◆ EXERCISE MATERIAL
****************

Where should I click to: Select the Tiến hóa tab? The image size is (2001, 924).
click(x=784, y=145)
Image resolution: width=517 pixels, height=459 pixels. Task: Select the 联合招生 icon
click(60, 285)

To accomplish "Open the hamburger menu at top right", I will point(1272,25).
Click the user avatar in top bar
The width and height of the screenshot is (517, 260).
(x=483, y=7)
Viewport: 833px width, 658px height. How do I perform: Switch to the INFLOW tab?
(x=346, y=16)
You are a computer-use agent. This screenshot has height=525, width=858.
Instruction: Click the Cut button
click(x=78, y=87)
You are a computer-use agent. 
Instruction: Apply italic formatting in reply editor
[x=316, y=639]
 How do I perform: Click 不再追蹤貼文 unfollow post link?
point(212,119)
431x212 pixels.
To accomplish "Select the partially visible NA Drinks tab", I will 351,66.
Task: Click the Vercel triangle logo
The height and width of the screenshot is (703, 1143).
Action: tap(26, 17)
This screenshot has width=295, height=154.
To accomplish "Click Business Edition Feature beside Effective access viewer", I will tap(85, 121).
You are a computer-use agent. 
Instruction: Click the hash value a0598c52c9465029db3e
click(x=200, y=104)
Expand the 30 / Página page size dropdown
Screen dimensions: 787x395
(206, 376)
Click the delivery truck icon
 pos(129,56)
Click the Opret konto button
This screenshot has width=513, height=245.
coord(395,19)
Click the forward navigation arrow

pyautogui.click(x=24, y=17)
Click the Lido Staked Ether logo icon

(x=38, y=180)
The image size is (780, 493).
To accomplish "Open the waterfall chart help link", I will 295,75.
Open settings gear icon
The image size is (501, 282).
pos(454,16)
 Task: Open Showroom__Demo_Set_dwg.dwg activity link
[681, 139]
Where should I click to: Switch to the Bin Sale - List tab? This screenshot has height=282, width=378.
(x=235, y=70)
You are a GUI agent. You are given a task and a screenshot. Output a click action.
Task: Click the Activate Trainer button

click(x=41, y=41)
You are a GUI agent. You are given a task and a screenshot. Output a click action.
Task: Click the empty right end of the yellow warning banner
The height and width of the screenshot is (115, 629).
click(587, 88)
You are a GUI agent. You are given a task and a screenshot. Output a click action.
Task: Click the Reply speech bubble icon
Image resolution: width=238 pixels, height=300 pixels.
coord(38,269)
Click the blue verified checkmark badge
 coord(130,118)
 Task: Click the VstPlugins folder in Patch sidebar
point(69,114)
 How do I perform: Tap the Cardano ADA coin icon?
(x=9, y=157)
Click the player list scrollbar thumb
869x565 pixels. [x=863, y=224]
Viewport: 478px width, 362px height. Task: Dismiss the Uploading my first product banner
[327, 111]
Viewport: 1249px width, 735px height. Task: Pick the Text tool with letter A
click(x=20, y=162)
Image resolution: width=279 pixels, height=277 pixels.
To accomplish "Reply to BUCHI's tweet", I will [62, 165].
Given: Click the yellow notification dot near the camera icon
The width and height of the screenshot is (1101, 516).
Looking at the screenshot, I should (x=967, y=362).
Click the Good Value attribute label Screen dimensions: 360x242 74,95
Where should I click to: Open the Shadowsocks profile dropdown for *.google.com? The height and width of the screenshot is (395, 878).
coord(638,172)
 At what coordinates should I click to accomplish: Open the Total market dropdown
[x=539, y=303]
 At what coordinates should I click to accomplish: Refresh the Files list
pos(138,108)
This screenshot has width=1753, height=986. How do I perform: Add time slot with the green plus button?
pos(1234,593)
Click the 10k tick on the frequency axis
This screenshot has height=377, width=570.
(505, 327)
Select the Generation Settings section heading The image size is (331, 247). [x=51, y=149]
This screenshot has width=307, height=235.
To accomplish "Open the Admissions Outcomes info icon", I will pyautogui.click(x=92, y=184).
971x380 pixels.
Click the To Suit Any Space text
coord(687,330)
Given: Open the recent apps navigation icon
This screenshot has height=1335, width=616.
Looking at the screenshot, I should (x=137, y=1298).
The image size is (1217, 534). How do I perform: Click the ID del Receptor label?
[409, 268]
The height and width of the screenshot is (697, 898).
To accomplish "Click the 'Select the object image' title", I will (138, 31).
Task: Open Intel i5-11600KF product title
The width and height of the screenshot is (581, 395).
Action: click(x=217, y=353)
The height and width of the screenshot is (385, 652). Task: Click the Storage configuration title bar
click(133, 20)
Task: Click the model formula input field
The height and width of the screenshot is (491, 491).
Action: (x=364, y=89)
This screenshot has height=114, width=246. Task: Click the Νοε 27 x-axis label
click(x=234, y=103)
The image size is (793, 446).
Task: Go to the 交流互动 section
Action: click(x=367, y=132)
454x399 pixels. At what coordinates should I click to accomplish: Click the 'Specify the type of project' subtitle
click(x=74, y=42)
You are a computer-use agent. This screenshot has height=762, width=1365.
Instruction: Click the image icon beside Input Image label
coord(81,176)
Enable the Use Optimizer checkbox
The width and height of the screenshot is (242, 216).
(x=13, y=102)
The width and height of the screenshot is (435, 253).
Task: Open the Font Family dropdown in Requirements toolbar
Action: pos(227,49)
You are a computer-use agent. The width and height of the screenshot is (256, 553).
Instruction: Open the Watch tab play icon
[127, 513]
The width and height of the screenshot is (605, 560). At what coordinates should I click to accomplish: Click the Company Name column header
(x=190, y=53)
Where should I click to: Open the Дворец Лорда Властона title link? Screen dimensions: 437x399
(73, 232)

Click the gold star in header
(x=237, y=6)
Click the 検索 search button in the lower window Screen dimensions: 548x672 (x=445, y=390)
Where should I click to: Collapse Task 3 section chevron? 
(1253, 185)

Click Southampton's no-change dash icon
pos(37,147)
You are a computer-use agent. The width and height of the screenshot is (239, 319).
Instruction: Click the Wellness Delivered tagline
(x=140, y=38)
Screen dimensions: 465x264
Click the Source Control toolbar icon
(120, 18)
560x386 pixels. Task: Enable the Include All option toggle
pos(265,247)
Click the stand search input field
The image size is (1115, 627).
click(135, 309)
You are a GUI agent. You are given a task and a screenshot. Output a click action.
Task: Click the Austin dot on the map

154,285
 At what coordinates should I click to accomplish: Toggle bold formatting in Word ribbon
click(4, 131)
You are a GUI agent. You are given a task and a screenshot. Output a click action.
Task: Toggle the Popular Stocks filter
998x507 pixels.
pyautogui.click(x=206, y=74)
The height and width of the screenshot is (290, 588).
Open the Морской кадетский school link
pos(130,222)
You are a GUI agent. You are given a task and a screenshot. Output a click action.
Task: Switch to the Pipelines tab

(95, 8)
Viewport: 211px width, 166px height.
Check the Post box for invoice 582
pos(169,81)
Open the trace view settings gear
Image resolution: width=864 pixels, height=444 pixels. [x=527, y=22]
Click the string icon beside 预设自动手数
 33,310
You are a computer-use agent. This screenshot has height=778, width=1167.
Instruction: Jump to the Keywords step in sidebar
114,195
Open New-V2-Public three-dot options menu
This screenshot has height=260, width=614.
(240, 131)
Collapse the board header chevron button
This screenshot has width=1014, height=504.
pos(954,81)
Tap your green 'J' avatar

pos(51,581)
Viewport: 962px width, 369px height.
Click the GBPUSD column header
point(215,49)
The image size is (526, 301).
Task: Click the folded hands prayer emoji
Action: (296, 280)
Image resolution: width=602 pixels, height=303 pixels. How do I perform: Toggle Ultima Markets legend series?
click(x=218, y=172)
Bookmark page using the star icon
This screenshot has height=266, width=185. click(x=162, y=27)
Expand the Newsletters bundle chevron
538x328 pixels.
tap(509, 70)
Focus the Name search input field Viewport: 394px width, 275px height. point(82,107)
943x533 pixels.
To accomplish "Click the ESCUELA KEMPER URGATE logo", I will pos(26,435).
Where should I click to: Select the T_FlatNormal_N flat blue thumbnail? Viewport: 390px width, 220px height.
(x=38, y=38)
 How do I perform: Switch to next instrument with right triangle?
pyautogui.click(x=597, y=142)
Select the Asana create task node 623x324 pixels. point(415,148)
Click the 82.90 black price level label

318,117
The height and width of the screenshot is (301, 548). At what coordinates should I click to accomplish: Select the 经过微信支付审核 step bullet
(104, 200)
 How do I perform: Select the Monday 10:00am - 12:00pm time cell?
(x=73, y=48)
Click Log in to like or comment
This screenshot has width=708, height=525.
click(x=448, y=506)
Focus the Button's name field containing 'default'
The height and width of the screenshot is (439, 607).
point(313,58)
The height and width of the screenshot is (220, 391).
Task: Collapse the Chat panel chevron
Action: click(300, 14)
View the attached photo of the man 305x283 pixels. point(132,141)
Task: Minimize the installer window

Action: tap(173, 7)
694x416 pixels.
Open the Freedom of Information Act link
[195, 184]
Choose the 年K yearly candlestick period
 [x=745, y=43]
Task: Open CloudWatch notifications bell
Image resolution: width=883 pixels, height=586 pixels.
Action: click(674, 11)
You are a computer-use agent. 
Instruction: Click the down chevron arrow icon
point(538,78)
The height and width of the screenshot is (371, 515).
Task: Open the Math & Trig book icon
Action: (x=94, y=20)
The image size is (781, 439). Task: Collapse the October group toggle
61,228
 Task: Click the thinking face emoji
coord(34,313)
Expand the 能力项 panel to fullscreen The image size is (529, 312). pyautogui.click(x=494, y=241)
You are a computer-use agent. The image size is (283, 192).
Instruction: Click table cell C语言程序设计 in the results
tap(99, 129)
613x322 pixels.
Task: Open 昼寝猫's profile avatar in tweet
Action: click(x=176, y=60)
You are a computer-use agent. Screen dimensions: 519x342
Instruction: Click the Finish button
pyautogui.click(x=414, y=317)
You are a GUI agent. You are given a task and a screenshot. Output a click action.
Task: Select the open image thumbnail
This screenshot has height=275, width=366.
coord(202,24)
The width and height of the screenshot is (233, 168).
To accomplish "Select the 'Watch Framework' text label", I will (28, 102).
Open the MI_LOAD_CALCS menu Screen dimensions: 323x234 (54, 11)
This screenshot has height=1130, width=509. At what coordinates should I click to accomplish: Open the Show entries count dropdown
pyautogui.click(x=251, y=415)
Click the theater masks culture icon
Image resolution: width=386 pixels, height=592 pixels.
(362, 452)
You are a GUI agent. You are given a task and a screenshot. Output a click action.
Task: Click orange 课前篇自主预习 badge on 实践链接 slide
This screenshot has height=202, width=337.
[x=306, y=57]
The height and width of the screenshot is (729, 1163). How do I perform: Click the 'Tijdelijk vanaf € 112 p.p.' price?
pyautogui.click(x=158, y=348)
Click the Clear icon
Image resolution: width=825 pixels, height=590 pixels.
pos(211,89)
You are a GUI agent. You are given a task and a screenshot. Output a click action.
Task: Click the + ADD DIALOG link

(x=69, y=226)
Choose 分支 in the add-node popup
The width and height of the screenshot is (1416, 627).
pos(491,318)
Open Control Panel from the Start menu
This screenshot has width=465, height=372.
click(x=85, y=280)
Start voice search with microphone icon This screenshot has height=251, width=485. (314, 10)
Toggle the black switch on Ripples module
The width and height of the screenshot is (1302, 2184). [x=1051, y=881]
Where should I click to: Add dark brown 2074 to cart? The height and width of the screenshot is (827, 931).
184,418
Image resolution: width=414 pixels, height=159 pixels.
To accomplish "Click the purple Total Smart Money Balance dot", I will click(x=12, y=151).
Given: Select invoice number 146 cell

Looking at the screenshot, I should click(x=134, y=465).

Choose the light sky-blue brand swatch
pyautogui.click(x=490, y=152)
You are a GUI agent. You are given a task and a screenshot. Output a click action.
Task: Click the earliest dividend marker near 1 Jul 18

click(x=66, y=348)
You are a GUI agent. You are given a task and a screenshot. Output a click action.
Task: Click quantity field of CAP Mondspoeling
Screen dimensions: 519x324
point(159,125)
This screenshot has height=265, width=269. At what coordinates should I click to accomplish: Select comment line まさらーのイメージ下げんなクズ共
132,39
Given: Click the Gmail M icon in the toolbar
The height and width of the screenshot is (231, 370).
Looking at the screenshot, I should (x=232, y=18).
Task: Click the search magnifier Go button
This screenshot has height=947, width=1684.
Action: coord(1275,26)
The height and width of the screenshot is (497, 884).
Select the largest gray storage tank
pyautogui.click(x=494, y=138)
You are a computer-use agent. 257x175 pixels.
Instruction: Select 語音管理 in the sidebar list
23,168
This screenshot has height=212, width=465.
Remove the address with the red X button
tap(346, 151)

****************

◆ PROBLEM DESCRIPTION
Please give an exact copy of the entries above, from the line with "The height and width of the screenshot is (703, 1143)." down to the line with "The image size is (780, 493).", inclusive, and nothing else.

◆ SOLUTION FOR THIS EXERCISE
The height and width of the screenshot is (703, 1143).
Action: tap(26, 17)
This screenshot has width=295, height=154.
To accomplish "Click Business Edition Feature beside Effective access viewer", I will tap(85, 121).
You are a computer-use agent. 
Instruction: Click the hash value a0598c52c9465029db3e
click(x=200, y=104)
Expand the 30 / Página page size dropdown
Screen dimensions: 787x395
(206, 376)
Click the delivery truck icon
 pos(129,56)
Click the Opret konto button
This screenshot has width=513, height=245.
coord(395,19)
Click the forward navigation arrow

pyautogui.click(x=24, y=17)
Click the Lido Staked Ether logo icon

(x=38, y=180)
The image size is (780, 493).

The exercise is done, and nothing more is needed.